**** Dataset

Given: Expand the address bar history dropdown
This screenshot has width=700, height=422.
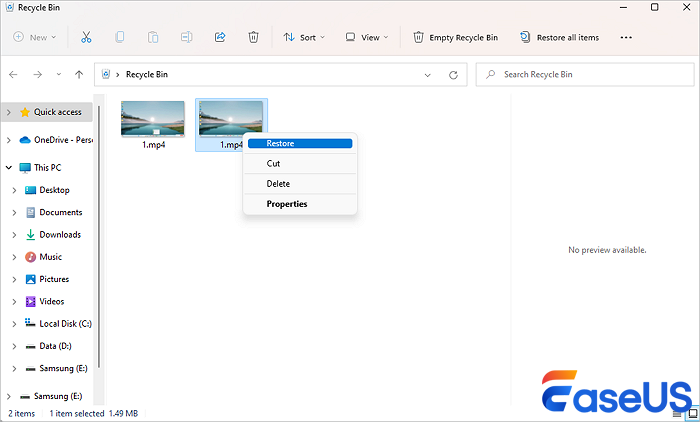Looking at the screenshot, I should click(429, 74).
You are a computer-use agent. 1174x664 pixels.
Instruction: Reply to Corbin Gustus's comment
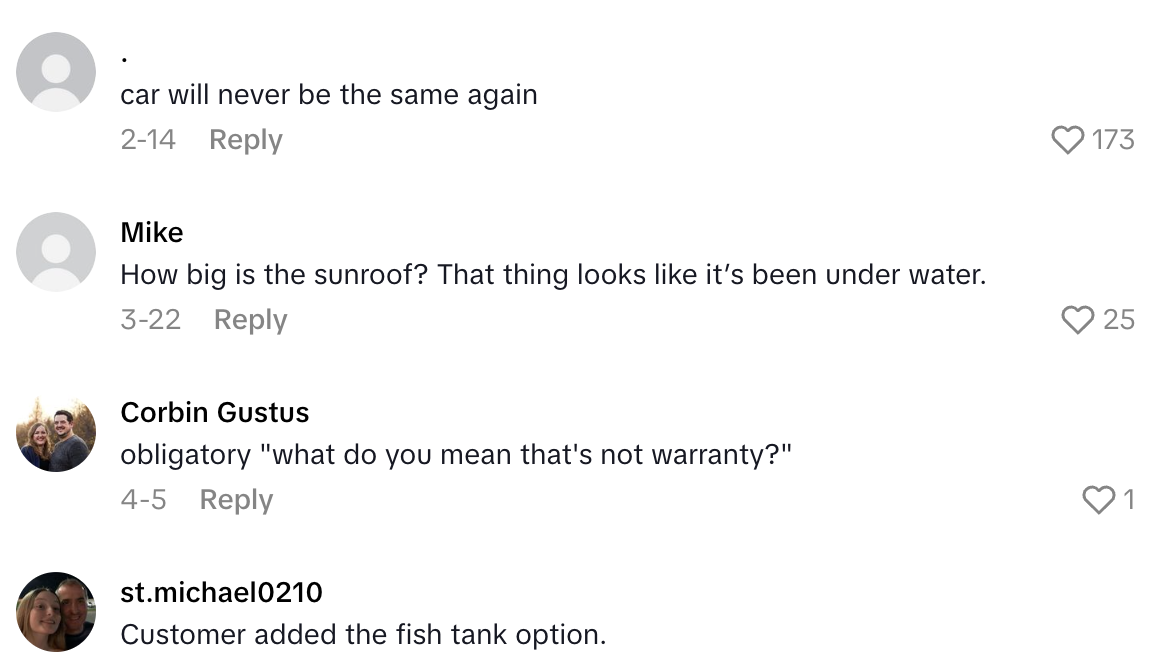pos(236,500)
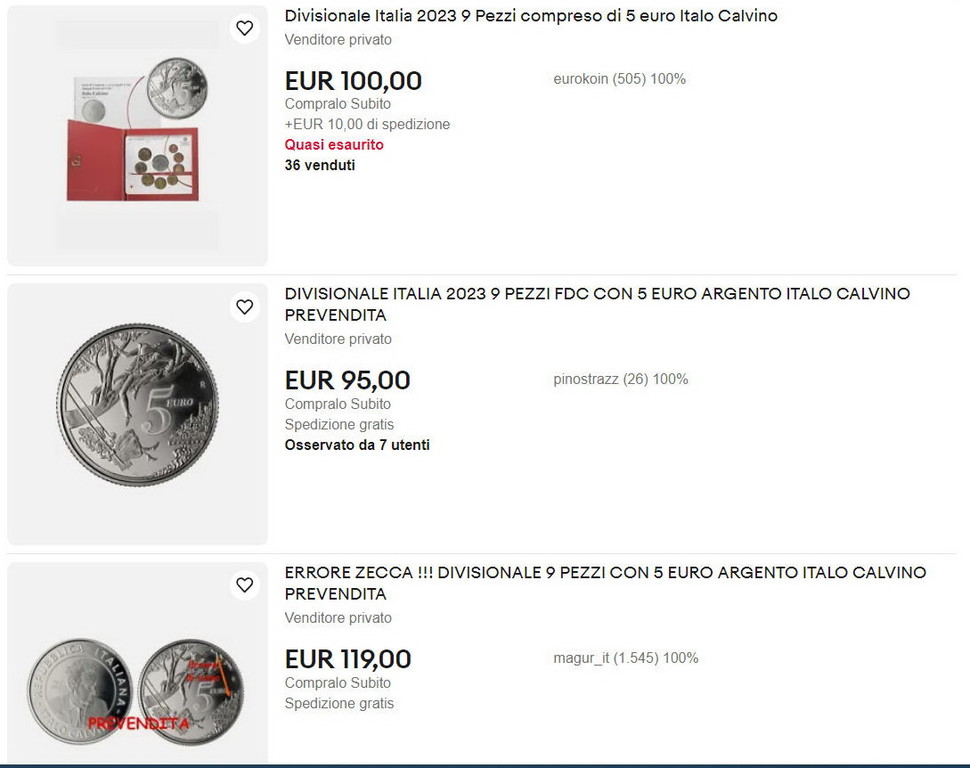Screen dimensions: 970x768
Task: Click the red Quasi esaurito notice
Action: [x=334, y=145]

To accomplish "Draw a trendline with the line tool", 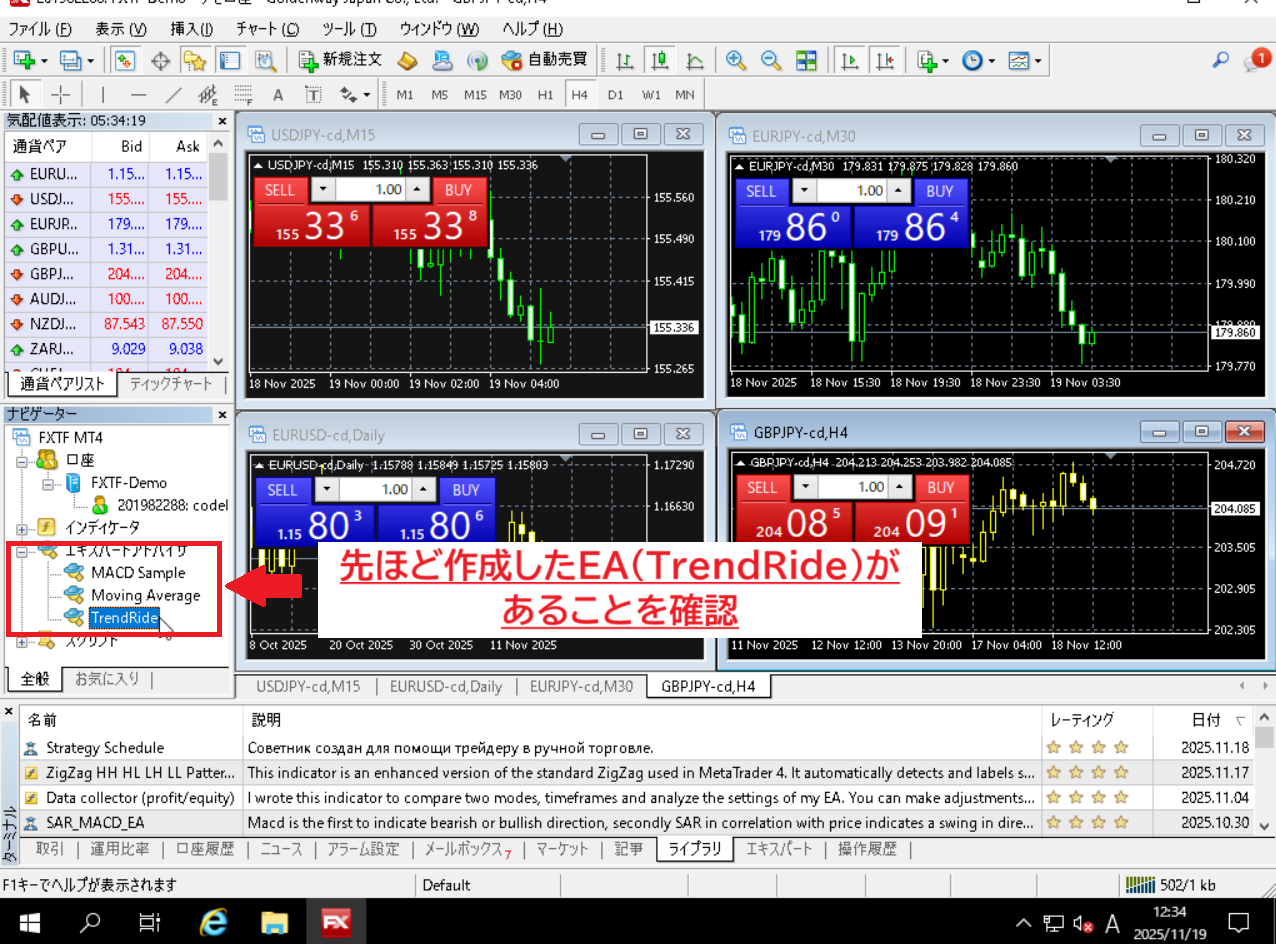I will tap(173, 95).
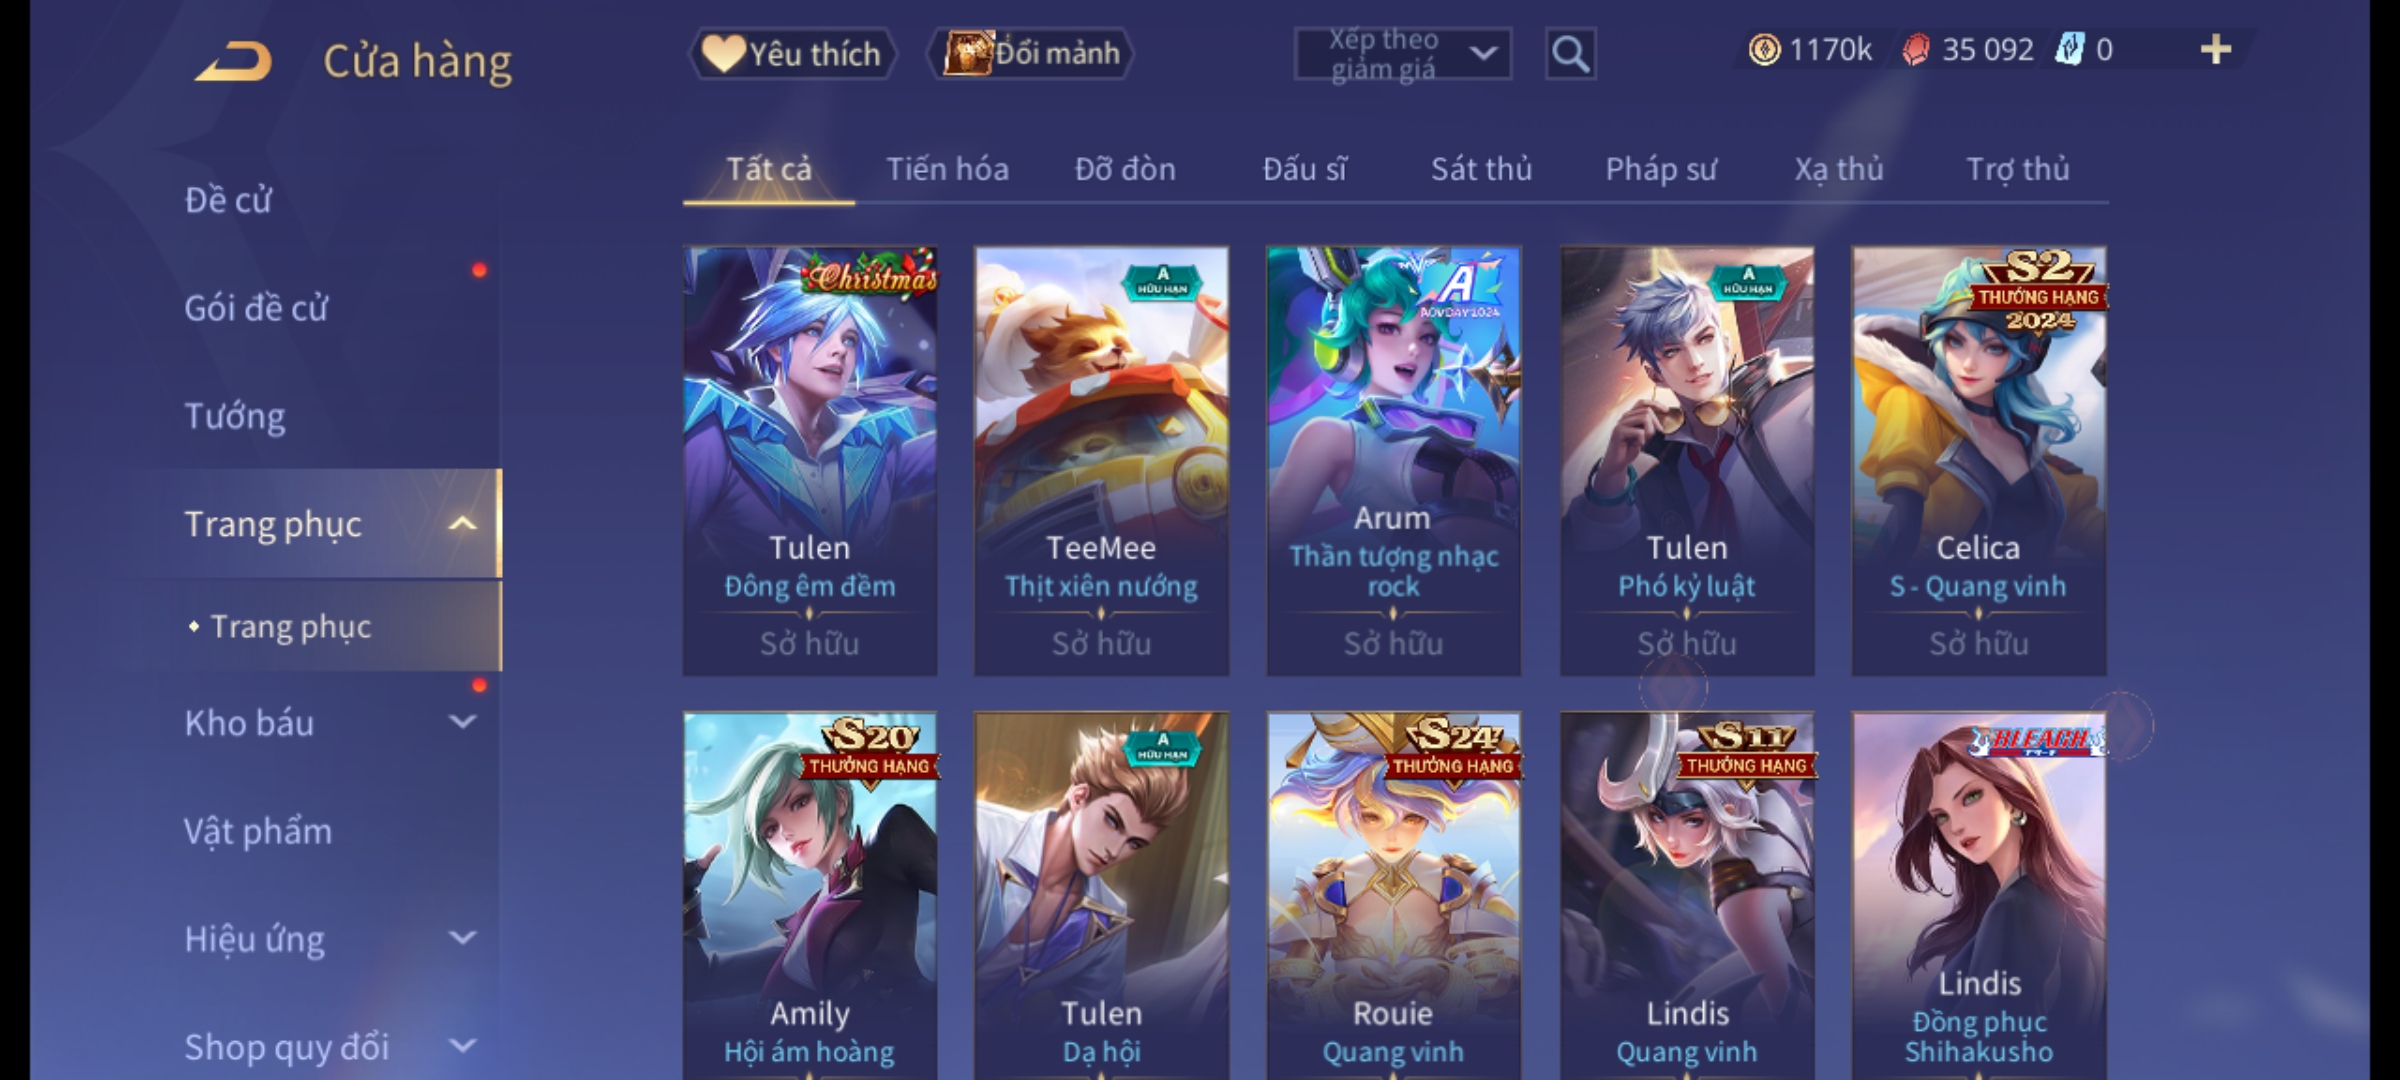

********

Written request ->
Rewrite the lines from the start through the line containing "Action: [x=334, y=145]", replacing "comment" with "message" and changing nothing else. Leave the pictures out of your answer.

Answer for the task ->
Given: Expand the address bar history dropdown
This screenshot has width=700, height=422.
Looking at the screenshot, I should click(429, 74).
You are a computer-use agent. 1174x664 pixels.
Instruction: Reply to Corbin Gustus's message
pos(236,500)
Screen dimensions: 970x768
Task: Click the red Quasi esaurito notice
Action: [x=334, y=145]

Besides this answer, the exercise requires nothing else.